- [Task goal]: From the line with "The width and" to the final line, print the records exactly as they are.

- [Stored data entries]:
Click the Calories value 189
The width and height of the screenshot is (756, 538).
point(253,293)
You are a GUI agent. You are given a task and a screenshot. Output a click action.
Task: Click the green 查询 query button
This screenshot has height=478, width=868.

- [Result of the task]:
The width and height of the screenshot is (756, 538).
point(253,293)
You are a GUI agent. You are given a task and a screenshot. Output a click action.
Task: Click the green 查询 query button
This screenshot has height=478, width=868.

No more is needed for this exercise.